Quant backtests on a budget: qlib + finrl from the catalog, no data fees
Quant backtests on a budget: qlib + finrl from the catalog, no data fees
Quant research has a reputation for being expensive — Bloomberg terminal licenses, Refinitiv feeds, proprietary backtesting frameworks. But for research-grade work with public data, the free OSS stack is genuinely competitive. I proved it to myself last month using two catalog listings.
The listings
- qlib-ai-quant-platform — Microsoft's AI-oriented quantitative investment platform; built-in data layer, alpha mining, backtesting
- finrl-deep-rl-trading — deep RL for trading; PPO/SAC/TD3 agents, gym-compatible environments
Both free on the catalog, both security-scanned. For anything that touches financial data pipelines I was particularly interested in the dependency CVE scan — both came back clean.
What I tested
A simple momentum strategy on 50 US large-cap stocks, 2022–2023 out-of-sample:
import qlib
from qlib.config import REG_US
from qlib.contrib.model.gbdt import LGBModel
from qlib.contrib.data.handler import Alpha158
from qlib.contrib.strategy.signal_strategy import TopkDropoutStrategy
from qlib.contrib.evaluate import backtest_daily
qlib.init(provider_uri="~/.qlib/qlib_data/us_data", region=REG_US)
handler = Alpha158(
start_time="2020-01-01",
end_time="2023-12-31",
fit_start_time="2020-01-01",
fit_end_time="2021-12-31",
instruments="sp500"
)
model = LGBModel()
model.fit(handler.fetch(data_key="train"))
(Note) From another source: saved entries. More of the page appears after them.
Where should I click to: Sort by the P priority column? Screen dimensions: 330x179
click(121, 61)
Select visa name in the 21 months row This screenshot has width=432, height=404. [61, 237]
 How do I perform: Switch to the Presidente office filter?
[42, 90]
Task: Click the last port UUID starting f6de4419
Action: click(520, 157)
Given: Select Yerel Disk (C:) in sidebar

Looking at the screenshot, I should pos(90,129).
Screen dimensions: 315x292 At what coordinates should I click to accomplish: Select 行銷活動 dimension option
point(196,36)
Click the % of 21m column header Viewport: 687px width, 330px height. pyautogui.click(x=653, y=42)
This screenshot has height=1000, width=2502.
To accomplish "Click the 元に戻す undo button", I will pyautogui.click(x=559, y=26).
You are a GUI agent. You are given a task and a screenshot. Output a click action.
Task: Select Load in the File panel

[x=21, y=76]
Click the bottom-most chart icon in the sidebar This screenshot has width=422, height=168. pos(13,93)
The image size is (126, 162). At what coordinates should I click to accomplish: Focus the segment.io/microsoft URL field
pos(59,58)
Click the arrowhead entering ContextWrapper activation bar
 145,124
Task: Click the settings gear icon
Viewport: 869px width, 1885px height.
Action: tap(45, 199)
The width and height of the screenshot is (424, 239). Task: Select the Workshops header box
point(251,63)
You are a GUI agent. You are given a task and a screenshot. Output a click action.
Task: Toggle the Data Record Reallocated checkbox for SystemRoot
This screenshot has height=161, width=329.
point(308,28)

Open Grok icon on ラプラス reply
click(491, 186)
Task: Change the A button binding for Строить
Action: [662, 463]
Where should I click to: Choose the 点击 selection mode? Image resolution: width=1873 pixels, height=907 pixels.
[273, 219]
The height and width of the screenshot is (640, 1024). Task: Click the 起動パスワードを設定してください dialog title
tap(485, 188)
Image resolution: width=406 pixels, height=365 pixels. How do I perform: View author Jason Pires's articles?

strategy = TopkDropoutStrategy(model=model, topk=10, n_drop=2)
report = backtest_daily(
start_time="2022-01-01",
end_time="2023-12-31",
strategy=strategy
)
print(report["excess_return_with_cost"].cumsum().tail())
Results
| Metric | Value |
|---|---|
| Annualised excess return | +6.2% |
| Sharpe ratio | 1.31 |
| Max drawdown | -8.4% |
| Backtest runtime | ~18 min (8-core laptop) |
| Total tool cost | $0 |
The RL extension via FinRL is still experimental in my workflow, but the PPO agent on a simplified Sharpe-reward function was producing sensible allocation signals within a few hundred episodes.
If you're doing any alpha research or want to test systematic strategies without a Bloomberg subscription, the finance category on the catalog has a solid free foundation. The qlib documentation is also excellent.